═════ DATA UNDER STUDY ═════

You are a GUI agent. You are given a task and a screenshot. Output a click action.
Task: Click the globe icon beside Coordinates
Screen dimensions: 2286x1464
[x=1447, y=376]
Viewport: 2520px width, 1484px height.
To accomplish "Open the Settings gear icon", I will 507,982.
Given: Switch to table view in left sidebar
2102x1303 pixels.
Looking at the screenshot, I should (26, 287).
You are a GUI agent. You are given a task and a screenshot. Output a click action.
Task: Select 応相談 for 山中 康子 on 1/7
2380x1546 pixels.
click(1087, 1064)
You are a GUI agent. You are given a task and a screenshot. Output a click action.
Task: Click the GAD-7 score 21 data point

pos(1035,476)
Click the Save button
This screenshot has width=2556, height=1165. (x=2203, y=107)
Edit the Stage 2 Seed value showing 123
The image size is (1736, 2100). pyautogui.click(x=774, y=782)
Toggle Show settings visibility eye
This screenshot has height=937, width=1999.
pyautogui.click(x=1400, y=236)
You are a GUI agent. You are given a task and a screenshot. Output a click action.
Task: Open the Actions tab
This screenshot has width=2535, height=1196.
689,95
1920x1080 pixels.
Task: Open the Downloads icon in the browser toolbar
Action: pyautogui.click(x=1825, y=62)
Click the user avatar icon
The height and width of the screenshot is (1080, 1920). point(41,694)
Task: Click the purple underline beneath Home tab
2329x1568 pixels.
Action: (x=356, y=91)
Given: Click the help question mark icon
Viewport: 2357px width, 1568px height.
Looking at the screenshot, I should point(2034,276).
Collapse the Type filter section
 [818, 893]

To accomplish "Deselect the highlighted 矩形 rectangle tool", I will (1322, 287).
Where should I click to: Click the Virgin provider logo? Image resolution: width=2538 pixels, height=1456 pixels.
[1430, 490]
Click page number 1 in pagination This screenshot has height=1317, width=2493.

═════

● WORK REQUEST
Reproduce nothing but the lines from the line containing "This screenshot has width=2535, height=1196." to the last line of the data, each exactly as written.

● RESPONSE TO THE TASK
This screenshot has width=2535, height=1196.
689,95
1920x1080 pixels.
Task: Open the Downloads icon in the browser toolbar
Action: pyautogui.click(x=1825, y=62)
Click the user avatar icon
The height and width of the screenshot is (1080, 1920). point(41,694)
Task: Click the purple underline beneath Home tab
2329x1568 pixels.
Action: (x=356, y=91)
Given: Click the help question mark icon
Viewport: 2357px width, 1568px height.
Looking at the screenshot, I should point(2034,276).
Collapse the Type filter section
 [818, 893]

To accomplish "Deselect the highlighted 矩形 rectangle tool", I will (1322, 287).
Where should I click to: Click the Virgin provider logo? Image resolution: width=2538 pixels, height=1456 pixels.
[1430, 490]
Click page number 1 in pagination This screenshot has height=1317, width=2493.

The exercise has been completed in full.